Elias era su única esperanza. Pero su hermano estaba aterrado. Perdido. Y Lucian no sabía cuánto tiempo más podría resistir. Porque Morganna lo quería.
La hechicera lo observaba como un coleccionista admira su más preciada posesión. Lucian sentía su mirada como un aliento helado sobre su piel. Una presencia que lo envolvía, que lo estudiaba, que lo reclamaba en silencio. Morganna se acercaba a él con una elegancia inquietante, deslizándose por la prisión como si fuera parte del cristal mismo. No era humana. No del todo.
—No puedes escapar de mí —susurró una noche, su voz envolviendo el espacio con la dulzura de un veneno disfrazado de miel.
Lucian no respondió. La odiaba.
Pero lo que más lo aterraba… era cuánto ella lo deseaba. Los demás niños eran solo alimento para su hechicería. Esencias que ella absorbía, almas que devoraba sin piedad hasta convertirlas en meros reflejos vacíos.
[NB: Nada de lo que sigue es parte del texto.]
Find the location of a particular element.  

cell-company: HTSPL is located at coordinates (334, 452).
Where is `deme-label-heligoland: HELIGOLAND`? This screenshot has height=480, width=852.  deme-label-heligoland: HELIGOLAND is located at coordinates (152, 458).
Pero con él… con él era diferente.
Morganna alzó una mano y la deslizó suavemente hacia su rostro, como si quisiera acariciarlo, como si quisiera sentir su piel. Pero en el instante en que su palma estuvo a punto de tocarlo, una fuerza desconocida se agitó dentro de Lucian.
El aire vibró. Una luz cálida y dorada, tenue pero firme, brotó de su piel. Morganna se apartó de golpe. Un destello de furia cruzó su rostro. Pero luego… luego sonrió.
—Interesante… —susurró con deleite— No puedo tocarte.
Lucian sintió su respiración entrecortarse. No podía absorberlo. No podía consumirlo como a los demás. No podía despojarlo de su esencia, de su vida, de su alma. Y aquello no la enfureció. La fascinó.
—Nunca he encontrado a nadie como tú —murmuró, rodeándolo con pasos lentos, como un depredador rodeando a su presa.
Lucian sintió un escalofrío helado recorrerle la espalda.
—Eres especial, mi niño. Eres… diferente. Único.
Su voz era dulce, casi amorosa. Pero en su dulzura había algo torcido, algo venenoso.
—Todos los que llegan aquí terminan convirtiéndose en parte de este mundo —continuó— Pero tú… tú resistes.
Morganna inclinó la cabeza, observándolo con una mezcla de admiración y obsesión.
—Por primera vez en siglos, no quiero devorar a un niño —susurró.
Lucian tragó saliva. Su corazón latía con furia en su pecho.
Morganna se arrodilló frente a él. Sus ojos brillaban con una intensidad aterradora. Y entonces, dijo lo que lo sumió en el peor de los horrores.
—Quiero conservarte.
Lucian sintió que el aire se volvía plomo en sus pulmones.
—Eres mío ahora.
Y con un escalofrío indescriptible, supo que Morganna no hablaba solo de su alma.
Lo quería.
Lo quería como suyo.
Su prisionero.
Su posesión.
Su hijo.
Lucian sintió que el pánico lo desgarraba desde dentro. Todo en su interior gritó. Se arrojó contra la barrera del espejo, arañó su superficie con desesperación. Buscó a Elias.
—¡Elias, por favor! ¡No me dejes aquí!
Pero su voz se perdió en la inmensidad de la prisión de cristal. Morganna rió suavemente, como si disfrutara de su desesperación.
—No hay salida, mi dulce niño —susurró— Pero ya no importa.
Y por primera vez, Lucian sintió lo que era el verdadero terror.